▸ Problem details
Could you transcribe all the entries exactly, omitting the pictures?

━━━━━━━━

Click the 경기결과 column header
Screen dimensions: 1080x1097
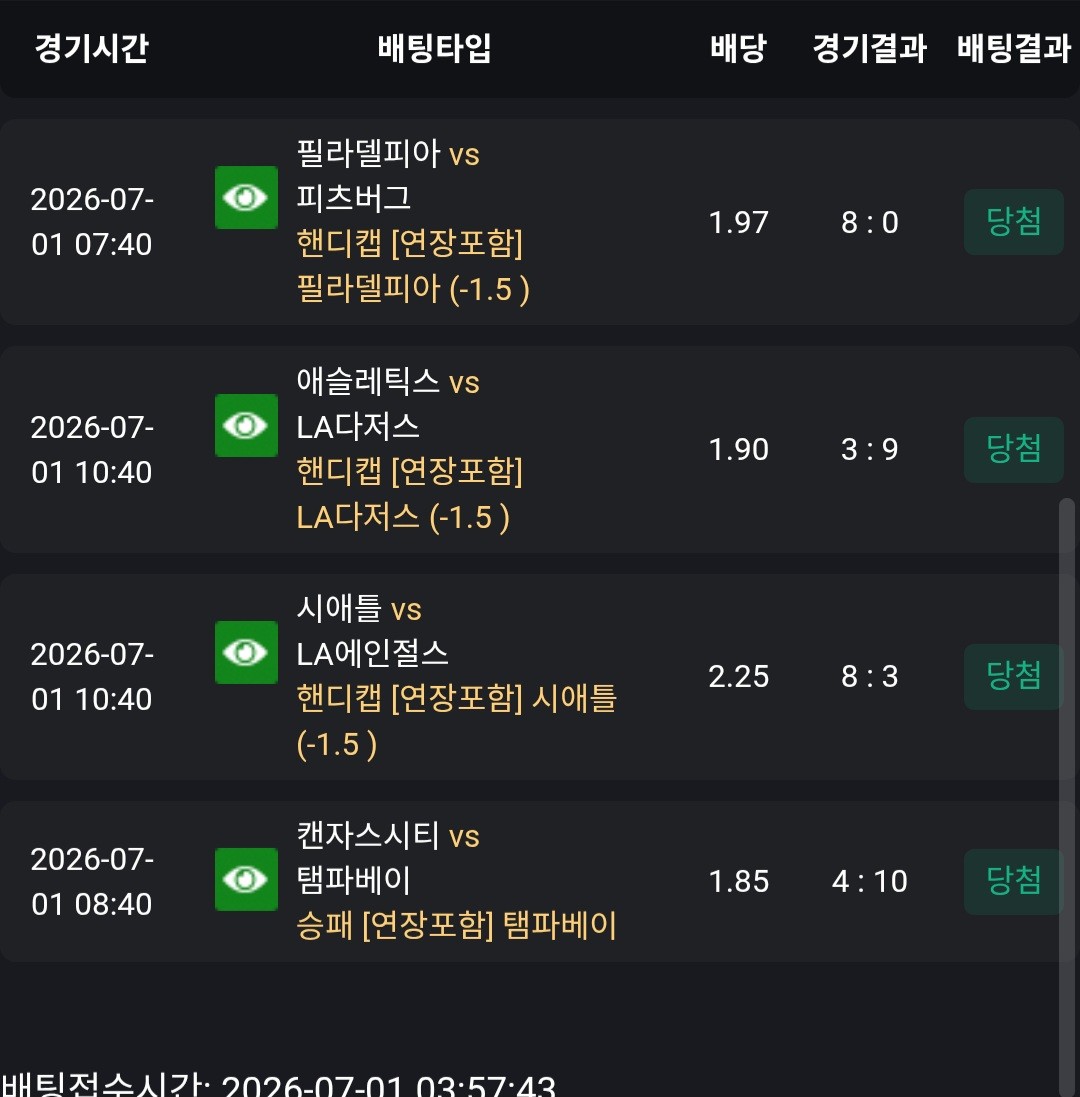[869, 48]
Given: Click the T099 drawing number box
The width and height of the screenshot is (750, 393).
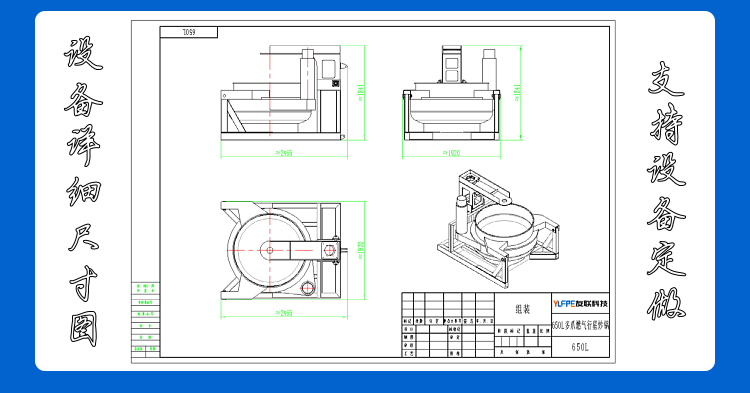Looking at the screenshot, I should click(189, 32).
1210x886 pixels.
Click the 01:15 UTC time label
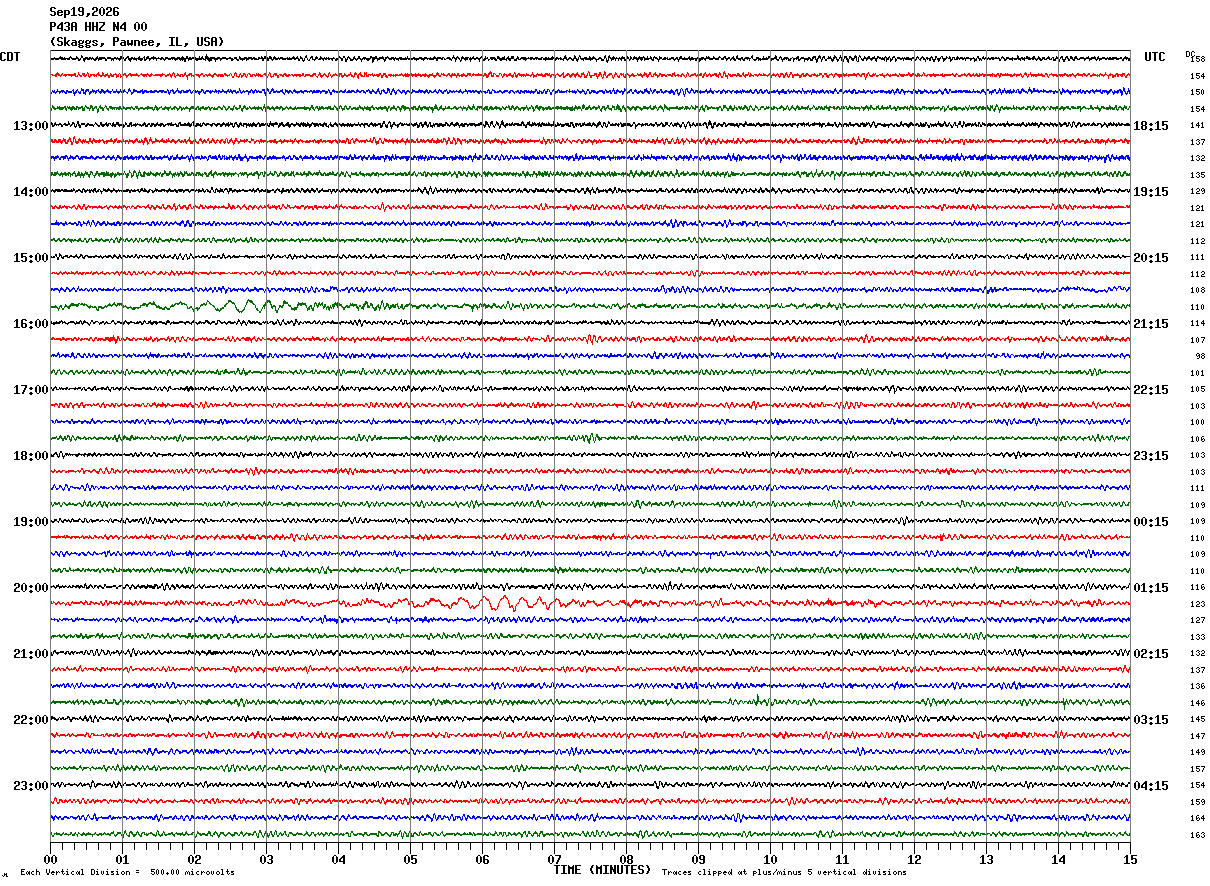1151,588
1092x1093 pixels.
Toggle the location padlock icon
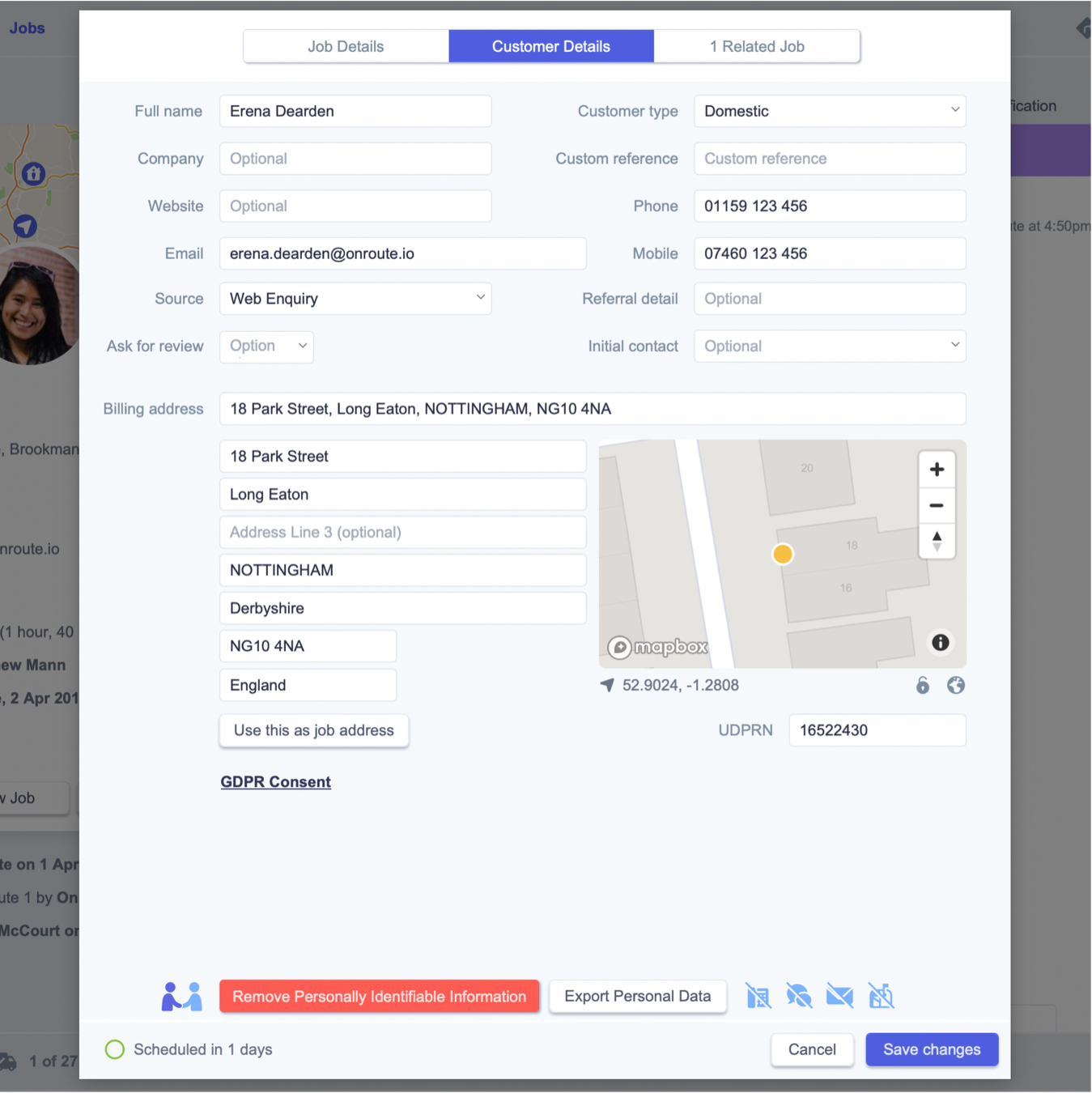[923, 686]
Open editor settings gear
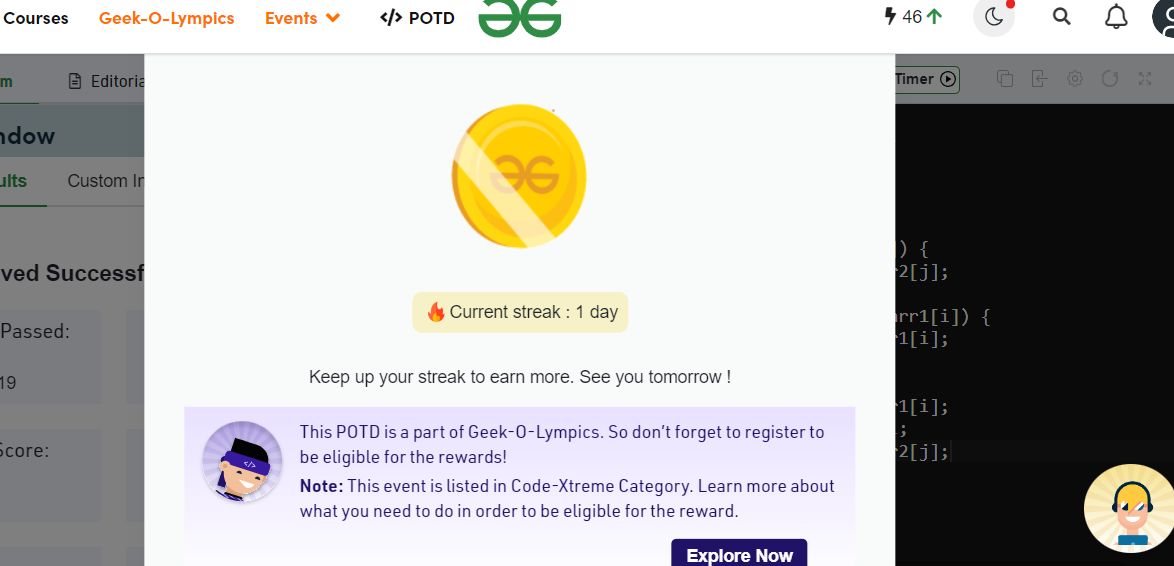The height and width of the screenshot is (566, 1174). pos(1074,79)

━━━━━━━━

▸ Exercise solution
Click the 경기결과 column header
Screen dimensions: 1080x1097
[869, 48]
Given: Click the T099 drawing number box
The width and height of the screenshot is (750, 393).
Looking at the screenshot, I should click(189, 32).
1210x886 pixels.
Click the 01:15 UTC time label
1151,588
1092x1093 pixels.
Toggle the location padlock icon
[923, 686]
Open editor settings gear
The height and width of the screenshot is (566, 1174). pos(1074,79)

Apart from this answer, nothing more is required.